__TASK__:
Looking at the data below, count the lines that contain the string "computer". Write only the total.

· · ·

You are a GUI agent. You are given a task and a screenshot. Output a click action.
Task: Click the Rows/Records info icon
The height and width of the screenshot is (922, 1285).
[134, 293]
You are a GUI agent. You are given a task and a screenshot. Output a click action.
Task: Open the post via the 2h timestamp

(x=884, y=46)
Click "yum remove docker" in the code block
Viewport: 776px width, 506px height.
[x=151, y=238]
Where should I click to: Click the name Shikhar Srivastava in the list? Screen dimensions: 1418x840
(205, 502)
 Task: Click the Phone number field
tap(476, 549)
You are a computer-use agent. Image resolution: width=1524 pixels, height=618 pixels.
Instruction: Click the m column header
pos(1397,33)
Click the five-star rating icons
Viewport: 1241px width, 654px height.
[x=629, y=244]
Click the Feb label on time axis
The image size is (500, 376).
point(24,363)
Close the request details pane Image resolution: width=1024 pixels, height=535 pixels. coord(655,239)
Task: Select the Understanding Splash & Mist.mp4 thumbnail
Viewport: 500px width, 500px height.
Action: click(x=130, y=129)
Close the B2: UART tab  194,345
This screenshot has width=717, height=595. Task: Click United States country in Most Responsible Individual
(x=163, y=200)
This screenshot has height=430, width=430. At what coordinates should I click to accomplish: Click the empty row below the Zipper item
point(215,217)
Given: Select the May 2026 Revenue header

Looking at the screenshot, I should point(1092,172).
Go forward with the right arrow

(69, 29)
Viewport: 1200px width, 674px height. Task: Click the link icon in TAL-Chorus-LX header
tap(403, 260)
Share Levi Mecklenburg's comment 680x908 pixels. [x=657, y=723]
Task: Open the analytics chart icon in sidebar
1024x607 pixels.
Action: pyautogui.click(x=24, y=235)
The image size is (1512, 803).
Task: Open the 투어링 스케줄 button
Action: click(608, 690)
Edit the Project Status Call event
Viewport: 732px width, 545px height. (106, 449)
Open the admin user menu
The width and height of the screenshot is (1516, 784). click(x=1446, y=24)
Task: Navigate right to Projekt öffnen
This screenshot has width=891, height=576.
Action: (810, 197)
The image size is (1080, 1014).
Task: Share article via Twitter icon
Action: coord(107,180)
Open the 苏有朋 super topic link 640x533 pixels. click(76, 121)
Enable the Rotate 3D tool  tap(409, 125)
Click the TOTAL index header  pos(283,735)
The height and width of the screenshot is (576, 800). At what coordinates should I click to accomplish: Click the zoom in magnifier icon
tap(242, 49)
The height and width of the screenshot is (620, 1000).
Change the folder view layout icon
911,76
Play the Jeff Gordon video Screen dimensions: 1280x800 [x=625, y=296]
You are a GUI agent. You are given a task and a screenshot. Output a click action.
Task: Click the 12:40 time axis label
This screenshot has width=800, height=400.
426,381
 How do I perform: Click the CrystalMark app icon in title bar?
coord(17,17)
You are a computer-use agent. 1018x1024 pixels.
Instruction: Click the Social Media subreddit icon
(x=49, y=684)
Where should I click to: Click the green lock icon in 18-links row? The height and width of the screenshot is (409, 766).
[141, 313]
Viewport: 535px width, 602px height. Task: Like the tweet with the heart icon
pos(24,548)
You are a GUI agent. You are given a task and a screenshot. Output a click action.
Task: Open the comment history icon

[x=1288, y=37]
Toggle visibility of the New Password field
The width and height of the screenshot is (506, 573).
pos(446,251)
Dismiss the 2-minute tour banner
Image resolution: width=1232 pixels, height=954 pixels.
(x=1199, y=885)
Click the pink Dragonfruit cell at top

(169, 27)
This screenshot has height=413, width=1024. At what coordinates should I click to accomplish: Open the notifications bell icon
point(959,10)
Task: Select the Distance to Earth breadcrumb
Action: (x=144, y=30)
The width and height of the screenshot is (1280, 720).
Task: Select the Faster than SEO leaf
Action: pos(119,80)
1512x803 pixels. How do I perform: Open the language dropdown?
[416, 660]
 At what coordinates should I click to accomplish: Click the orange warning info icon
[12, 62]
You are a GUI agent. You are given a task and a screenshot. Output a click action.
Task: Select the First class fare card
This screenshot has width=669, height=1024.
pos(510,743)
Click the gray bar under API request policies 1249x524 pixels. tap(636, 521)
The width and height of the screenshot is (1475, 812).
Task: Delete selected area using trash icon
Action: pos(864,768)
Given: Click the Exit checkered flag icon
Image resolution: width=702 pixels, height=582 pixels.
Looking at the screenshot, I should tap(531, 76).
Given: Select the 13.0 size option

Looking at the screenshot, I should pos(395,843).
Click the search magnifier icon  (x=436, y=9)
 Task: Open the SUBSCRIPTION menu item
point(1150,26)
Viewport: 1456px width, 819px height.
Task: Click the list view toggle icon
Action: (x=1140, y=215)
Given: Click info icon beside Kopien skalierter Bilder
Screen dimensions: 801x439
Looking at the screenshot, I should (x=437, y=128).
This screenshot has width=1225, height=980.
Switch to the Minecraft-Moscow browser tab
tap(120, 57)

· · ·

__WRITTEN RESPONSE__:
2